**The task**. Quote the lines below exactly, from the one that holds "The height and width of the screenshot is (965, 1232)." through the final line of the records, and only those.

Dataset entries
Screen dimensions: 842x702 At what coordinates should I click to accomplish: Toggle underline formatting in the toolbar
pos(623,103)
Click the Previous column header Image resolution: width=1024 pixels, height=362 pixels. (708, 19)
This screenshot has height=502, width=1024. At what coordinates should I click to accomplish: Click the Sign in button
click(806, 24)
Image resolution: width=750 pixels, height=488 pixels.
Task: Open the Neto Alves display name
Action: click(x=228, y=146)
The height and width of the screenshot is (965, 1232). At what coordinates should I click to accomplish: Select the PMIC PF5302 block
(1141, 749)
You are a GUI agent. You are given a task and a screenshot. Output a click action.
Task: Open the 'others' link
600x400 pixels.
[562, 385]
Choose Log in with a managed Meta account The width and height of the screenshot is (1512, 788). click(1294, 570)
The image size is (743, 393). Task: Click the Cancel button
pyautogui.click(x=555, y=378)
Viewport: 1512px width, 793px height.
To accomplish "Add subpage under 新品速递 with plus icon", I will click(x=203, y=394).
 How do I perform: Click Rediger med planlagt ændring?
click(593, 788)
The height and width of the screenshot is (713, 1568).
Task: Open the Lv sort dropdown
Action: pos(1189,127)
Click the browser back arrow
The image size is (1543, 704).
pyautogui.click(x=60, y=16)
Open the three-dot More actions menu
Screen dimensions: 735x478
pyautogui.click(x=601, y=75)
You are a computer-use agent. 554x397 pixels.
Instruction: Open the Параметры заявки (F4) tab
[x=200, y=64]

**Solution to this task**.
The height and width of the screenshot is (965, 1232). At what coordinates should I click to accomplish: Select the PMIC PF5302 block
(1141, 749)
You are a GUI agent. You are given a task and a screenshot. Output a click action.
Task: Open the 'others' link
600x400 pixels.
[562, 385]
Choose Log in with a managed Meta account The width and height of the screenshot is (1512, 788). click(1294, 570)
The image size is (743, 393). Task: Click the Cancel button
pyautogui.click(x=555, y=378)
Viewport: 1512px width, 793px height.
To accomplish "Add subpage under 新品速递 with plus icon", I will click(x=203, y=394).
 How do I perform: Click Rediger med planlagt ændring?
click(593, 788)
The height and width of the screenshot is (713, 1568).
Task: Open the Lv sort dropdown
Action: pos(1189,127)
Click the browser back arrow
The image size is (1543, 704).
pyautogui.click(x=60, y=16)
Open the three-dot More actions menu
Screen dimensions: 735x478
pyautogui.click(x=601, y=75)
You are a computer-use agent. 554x397 pixels.
Instruction: Open the Параметры заявки (F4) tab
[x=200, y=64]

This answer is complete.